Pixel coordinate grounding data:
((

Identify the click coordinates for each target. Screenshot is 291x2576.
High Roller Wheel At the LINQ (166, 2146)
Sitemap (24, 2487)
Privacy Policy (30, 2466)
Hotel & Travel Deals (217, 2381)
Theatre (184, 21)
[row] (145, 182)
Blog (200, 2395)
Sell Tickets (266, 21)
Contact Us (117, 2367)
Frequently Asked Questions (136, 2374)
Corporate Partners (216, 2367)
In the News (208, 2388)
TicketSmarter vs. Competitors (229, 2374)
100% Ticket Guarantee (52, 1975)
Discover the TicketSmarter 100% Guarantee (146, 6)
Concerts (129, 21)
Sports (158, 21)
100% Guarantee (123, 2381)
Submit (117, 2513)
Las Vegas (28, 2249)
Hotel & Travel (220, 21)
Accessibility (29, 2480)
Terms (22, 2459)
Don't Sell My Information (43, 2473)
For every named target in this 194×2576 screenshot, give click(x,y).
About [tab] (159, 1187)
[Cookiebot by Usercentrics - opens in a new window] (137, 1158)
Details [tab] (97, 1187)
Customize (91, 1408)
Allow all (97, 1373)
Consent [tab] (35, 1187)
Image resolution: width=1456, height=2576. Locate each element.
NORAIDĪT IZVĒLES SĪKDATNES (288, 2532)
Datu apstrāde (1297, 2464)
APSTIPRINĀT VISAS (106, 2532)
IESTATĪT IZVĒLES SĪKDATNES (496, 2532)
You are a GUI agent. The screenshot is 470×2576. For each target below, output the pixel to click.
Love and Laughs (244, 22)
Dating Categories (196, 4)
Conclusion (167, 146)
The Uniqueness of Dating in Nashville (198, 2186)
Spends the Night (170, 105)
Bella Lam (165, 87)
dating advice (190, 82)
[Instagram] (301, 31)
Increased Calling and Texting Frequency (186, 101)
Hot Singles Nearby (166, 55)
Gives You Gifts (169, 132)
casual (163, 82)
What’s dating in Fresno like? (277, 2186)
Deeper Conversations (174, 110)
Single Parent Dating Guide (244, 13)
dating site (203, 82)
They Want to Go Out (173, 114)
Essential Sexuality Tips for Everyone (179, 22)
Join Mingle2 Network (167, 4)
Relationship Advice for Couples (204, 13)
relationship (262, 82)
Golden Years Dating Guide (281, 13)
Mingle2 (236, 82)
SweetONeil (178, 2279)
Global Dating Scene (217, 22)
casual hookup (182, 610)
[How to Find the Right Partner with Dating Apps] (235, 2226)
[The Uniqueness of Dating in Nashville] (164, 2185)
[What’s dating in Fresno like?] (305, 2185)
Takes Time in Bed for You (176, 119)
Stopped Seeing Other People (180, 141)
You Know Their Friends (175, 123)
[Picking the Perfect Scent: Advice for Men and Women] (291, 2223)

))

_What this task involves_
The answer should be an exact copy of the lines from the first line of the data through the line with "For every named" and should contain nothing else.

_Answer to this task_
Identify the click coordinates for each target. Screenshot is 291x2576.
High Roller Wheel At the LINQ (166, 2146)
Sitemap (24, 2487)
Privacy Policy (30, 2466)
Hotel & Travel Deals (217, 2381)
Theatre (184, 21)
[row] (145, 182)
Blog (200, 2395)
Sell Tickets (266, 21)
Contact Us (117, 2367)
Frequently Asked Questions (136, 2374)
Corporate Partners (216, 2367)
In the News (208, 2388)
TicketSmarter vs. Competitors (229, 2374)
100% Ticket Guarantee (52, 1975)
Discover the TicketSmarter 100% Guarantee (146, 6)
Concerts (129, 21)
Sports (158, 21)
100% Guarantee (123, 2381)
Submit (117, 2513)
Las Vegas (28, 2249)
Hotel & Travel (220, 21)
Accessibility (29, 2480)
Terms (22, 2459)
Don't Sell My Information (43, 2473)
For every named target in this 194×2576 screenshot, give click(x,y).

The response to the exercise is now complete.